Despite the recent flight to safety that has pushed bond yields to record-setting lows, 69 per cent of investment managers expect UK Government debt to spike compared to the benchmark German sovereign bonds, with more than one in five braced for a surge of more than 20 basis points.

The current yields for the two nations' bonds are near record-breaking lows, with German 10-year bunds tipping into negative yields on Monday.

Will Goodhart, chief executive of CFA UK, said the survey signals that in the event of the UK leaving the union, "those who hold investments in their pensions or elsewhere would be hurt by the decline in the value of their assets".

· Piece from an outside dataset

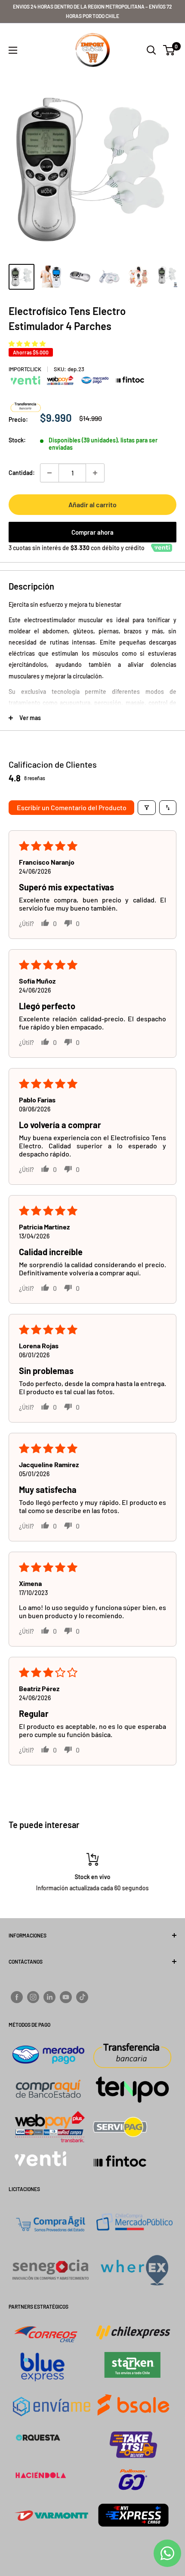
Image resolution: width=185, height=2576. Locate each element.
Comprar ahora (92, 532)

"Both UK and non-UK respondents believe that a Brexit vote would have a negative impact on UK asset values on a one-year basis. UK respondents feel this more strongly, but it is interesting that qualified investment professionals from around the world - with no emotional involvement in this issue - also strongly believe that a Brexit vote would be against UK clients' interests over that timeframe," he said.

The ratings agency Moody's has said asset managers were unlikely to suffer major disruption to their underlying businesses, despite the possible loss of "passporting" rights to operate throughout the EU by winning regulatory approval in one member state.